→ Supplied text
As the types of tests in Table 2 are performed on a piece of software, defects are found and removed from the software. The more defects found and removed during testing, the fewer defects encountered by the software during runtime. Defects encountered during runtime lead to failures in the software. Failures in the software produce exceptional conditions for the software to operate under. Exceptional conditions require exception handlers. So the balancing act is between defect removal during the testing stages versus defect survival during exception handling. Figure 1 shows the transformation from programmer error to exceptional condition in software requiring an exception handler.

Figure 1

Figure 1 Transformation from programmer error to exceptional condition in software requiring an exception handler.

Although we could favor defect survival over defect removal, the problem is that exception handling code can become so complex that it introduces defects into the software. Instead of providing a mechanism to help achieve fault tolerance, the exception handler becomes a source of failure. Choosing defect survival over defect removal reduces the software’s chances of operating properly. Extensive and thorough testing removes defects, thereby reducing the strain on the exception handlers. It’s also important to note that exception handlers don’t occur as freestanding pieces of code. They occur within the context of the overall software architecture. The journey toward fault tolerance in our software begins by recognizing the following facts:

  • No amount of exception handling can rescue a flawed or inappropriate software architecture.
  • The fault tolerance of a piece of software is directly related to the quality of its architecture.

→ Source data
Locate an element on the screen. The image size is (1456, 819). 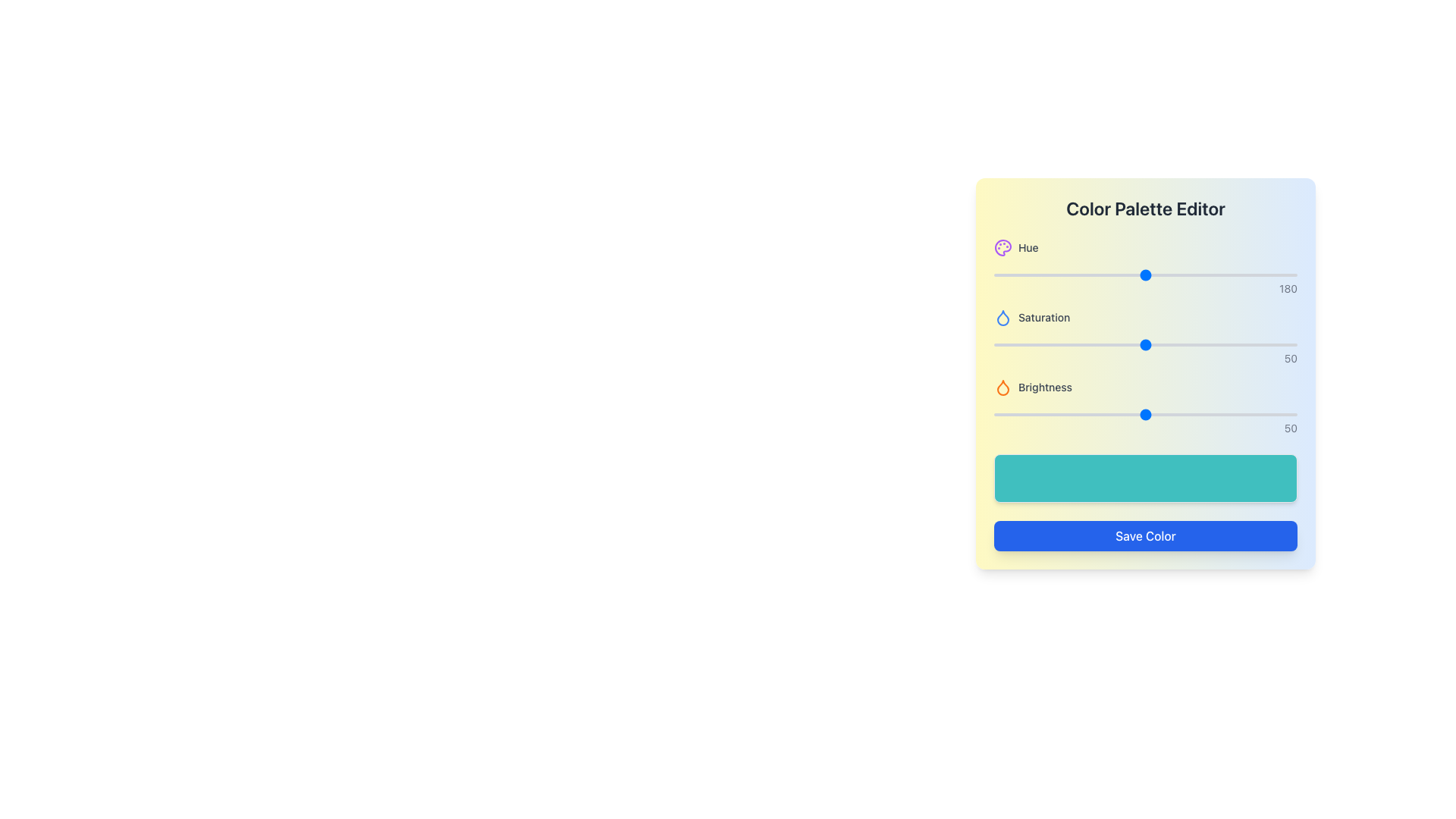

→ Short problem A
In the exception-handling text, list in order each link in the chain that the first paragraph traces, starting with defects encountered during runtime and ending with what exceptional conditions require.
→ Short problem B
According to the exception-handling text, what strain does extensive and thorough testing reduce?
→ Short problem C
Write out the part of the exception-handling text that opens with the words containing "Although we could" and closes with "inappropriate software architecture.".
The data are not required for this work.

→ Expected output A
Defects encountered during runtime; failures in the software; exceptional conditions; exception handlers.

→ Expected output B
It reduces the strain on the exception handlers.

→ Expected output C
Although we could favor defect survival over defect removal, the problem is that exception handling code can become so complex that it introduces defects into the software. Instead of providing a mechanism to help achieve fault tolerance, the exception handler becomes a source of failure. Choosing defect survival over defect removal reduces the software’s chances of operating properly. Extensive and thorough testing removes defects, thereby reducing the strain on the exception handlers. It’s also important to note that exception handlers don’t occur as freestanding pieces of code. They occur within the context of the overall software architecture. The journey toward fault tolerance in our software begins by recognizing the following facts:

  • No amount of exception handling can rescue a flawed or inappropriate software architecture.